## WORK TO COMPLETE
When you reach the records below, output each one exactly.

## EXERCISE INPUT
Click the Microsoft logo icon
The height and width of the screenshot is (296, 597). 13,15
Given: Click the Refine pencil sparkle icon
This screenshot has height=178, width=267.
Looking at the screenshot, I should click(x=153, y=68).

## THE ANSWER
Click the Microsoft logo icon
The height and width of the screenshot is (296, 597). 13,15
Given: Click the Refine pencil sparkle icon
This screenshot has height=178, width=267.
Looking at the screenshot, I should click(x=153, y=68).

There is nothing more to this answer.